This study explores the application of genetic algorithms in generating highly nonlinear substitution boxes (S-boxes) for symmetric key cryptography. We present a novel implementation that combines a genetic algorithm with the Walsh-Hadamard Spectrum (WHS) cost function to produce 8x8 S-boxes with a nonlinearity of 104. Our approach achieves performance parity with the best-known methods, requiring an average of 49,399 iterations with a 100% success rate. The study demonstrates significant improvements over earlier genetic algorithm implementations in this field, reducing iteration counts by orders of magnitude. By achieving equivalent performance through a different algorithmic approach, our work expands the toolkit available to cryptographers and highlights the potential of genetic methods in cryptographic primitive generation. The adaptability and parallelization potential of genetic algorithms suggest promising avenues for future research in S-box generation, potentially leading to more robust, efficient, and innovative cryptographic systems. Our findings contribute to the ongoing evolution of symmetric key cryptography, offering new perspectives on optimizing critical components of secure communication systems.

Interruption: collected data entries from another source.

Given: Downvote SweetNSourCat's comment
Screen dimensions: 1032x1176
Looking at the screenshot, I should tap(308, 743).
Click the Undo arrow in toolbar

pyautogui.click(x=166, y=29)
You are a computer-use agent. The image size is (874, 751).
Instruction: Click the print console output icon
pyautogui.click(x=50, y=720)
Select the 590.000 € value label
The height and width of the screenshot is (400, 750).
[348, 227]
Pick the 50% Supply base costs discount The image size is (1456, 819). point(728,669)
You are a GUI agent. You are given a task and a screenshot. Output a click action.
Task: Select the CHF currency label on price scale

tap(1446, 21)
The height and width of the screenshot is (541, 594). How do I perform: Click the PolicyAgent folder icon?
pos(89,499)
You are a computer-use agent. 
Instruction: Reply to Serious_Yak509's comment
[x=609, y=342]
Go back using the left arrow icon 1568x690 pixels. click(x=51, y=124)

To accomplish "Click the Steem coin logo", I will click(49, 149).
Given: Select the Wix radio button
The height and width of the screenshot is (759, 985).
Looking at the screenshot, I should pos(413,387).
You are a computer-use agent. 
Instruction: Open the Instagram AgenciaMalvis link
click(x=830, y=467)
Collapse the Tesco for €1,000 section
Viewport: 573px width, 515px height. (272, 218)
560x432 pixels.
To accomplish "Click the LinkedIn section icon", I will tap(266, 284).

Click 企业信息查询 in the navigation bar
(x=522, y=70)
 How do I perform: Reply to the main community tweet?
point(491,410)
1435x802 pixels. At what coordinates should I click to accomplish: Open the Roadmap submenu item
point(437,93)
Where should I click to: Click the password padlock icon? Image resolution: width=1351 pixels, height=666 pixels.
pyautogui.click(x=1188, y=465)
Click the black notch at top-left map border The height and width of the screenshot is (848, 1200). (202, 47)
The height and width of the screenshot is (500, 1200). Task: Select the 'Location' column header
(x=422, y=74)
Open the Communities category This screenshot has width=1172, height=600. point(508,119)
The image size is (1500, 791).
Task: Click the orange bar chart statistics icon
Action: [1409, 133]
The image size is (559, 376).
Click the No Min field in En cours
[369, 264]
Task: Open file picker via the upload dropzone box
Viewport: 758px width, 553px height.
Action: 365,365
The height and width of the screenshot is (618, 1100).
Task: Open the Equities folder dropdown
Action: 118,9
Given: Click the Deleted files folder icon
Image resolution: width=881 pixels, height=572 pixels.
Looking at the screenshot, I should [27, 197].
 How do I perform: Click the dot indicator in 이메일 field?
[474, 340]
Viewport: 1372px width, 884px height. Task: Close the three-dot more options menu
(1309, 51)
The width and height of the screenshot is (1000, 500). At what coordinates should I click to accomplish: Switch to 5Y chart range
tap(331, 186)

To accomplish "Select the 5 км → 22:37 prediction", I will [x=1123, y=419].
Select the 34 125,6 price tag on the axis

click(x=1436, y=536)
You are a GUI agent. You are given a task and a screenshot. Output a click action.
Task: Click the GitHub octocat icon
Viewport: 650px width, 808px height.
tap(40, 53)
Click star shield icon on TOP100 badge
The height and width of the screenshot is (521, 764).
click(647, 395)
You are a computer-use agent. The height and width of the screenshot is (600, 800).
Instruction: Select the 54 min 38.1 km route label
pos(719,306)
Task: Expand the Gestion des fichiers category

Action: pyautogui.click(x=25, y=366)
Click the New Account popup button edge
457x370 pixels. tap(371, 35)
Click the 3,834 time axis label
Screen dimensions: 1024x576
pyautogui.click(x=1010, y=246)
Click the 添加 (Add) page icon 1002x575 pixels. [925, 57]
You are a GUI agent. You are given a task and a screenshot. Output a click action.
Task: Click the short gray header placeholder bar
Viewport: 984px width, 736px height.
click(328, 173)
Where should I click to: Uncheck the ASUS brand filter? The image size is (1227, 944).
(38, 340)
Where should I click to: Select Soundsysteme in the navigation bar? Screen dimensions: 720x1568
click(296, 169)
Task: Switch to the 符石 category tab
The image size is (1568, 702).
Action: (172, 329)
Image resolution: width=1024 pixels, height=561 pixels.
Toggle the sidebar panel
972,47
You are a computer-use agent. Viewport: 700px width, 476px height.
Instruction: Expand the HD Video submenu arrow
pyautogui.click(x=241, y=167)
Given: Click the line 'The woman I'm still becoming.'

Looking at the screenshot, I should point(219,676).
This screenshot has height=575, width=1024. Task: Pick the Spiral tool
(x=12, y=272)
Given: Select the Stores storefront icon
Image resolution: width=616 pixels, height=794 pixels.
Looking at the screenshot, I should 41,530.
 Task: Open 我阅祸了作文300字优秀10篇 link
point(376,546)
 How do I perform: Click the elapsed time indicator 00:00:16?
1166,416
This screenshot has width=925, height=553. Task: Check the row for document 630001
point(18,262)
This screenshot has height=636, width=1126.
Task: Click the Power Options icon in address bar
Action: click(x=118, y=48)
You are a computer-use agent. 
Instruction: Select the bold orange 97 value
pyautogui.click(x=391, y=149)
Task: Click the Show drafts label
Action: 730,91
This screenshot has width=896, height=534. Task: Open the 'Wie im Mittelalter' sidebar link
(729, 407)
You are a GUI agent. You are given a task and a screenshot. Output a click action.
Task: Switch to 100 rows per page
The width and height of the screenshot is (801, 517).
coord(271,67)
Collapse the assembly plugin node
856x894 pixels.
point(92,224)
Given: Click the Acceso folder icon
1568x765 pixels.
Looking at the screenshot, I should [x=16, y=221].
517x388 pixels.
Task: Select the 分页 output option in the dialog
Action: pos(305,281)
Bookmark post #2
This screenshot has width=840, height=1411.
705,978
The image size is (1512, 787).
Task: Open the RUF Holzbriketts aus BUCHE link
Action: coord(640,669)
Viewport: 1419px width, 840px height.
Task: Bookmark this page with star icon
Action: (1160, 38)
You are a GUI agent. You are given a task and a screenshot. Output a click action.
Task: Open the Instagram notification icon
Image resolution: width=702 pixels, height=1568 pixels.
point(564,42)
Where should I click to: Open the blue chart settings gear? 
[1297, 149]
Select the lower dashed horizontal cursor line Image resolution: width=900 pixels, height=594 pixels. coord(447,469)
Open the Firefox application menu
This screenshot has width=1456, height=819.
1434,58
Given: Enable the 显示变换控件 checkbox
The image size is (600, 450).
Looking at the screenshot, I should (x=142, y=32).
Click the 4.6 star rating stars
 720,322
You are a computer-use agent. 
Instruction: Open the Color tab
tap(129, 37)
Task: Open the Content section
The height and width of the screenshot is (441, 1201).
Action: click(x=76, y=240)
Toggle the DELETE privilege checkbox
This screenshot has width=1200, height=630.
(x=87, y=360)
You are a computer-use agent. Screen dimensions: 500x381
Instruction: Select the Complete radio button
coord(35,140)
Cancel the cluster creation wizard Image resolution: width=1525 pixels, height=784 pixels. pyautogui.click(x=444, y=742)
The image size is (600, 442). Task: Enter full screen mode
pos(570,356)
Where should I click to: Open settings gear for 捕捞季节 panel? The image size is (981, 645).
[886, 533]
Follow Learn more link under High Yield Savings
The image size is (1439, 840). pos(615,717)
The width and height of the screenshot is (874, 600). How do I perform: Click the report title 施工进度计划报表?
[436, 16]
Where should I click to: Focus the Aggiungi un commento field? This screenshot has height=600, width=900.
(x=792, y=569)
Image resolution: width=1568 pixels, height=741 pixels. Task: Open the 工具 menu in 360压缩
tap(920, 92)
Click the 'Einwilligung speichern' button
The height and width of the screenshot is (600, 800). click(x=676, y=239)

翻译：本研究探索了遗传算法在对称密钥密码学中生成高度非线性代换盒（S盒）的应用。我们提出了一种新颖的实现方法，将遗传算法与沃尔什-哈达玛谱（WHS）成本函数相结合，以生成非线性度为104的8×8 S盒。我们的方法实现了与已知最佳方法相当的性能，平均需要49,399次迭代且成功率达到100%。该研究表明，相较于该领域早期的遗传算法实现，本方法取得了显著改进，将迭代次数降低了数个数量级。通过采用不同的算法路径达到同等性能，我们的工作扩展了密码学家可用的工具集，并凸显了遗传方法在密码原语生成中的潜力。遗传算法的适应性和并行化潜力为S盒生成的未来研究指明了有前景的方向，可能催生更稳健、高效和创新的密码系统。我们的发现有助于推动对称密钥密码学的持续发展，为优化安全通信系统的关键组件提供了新的视角。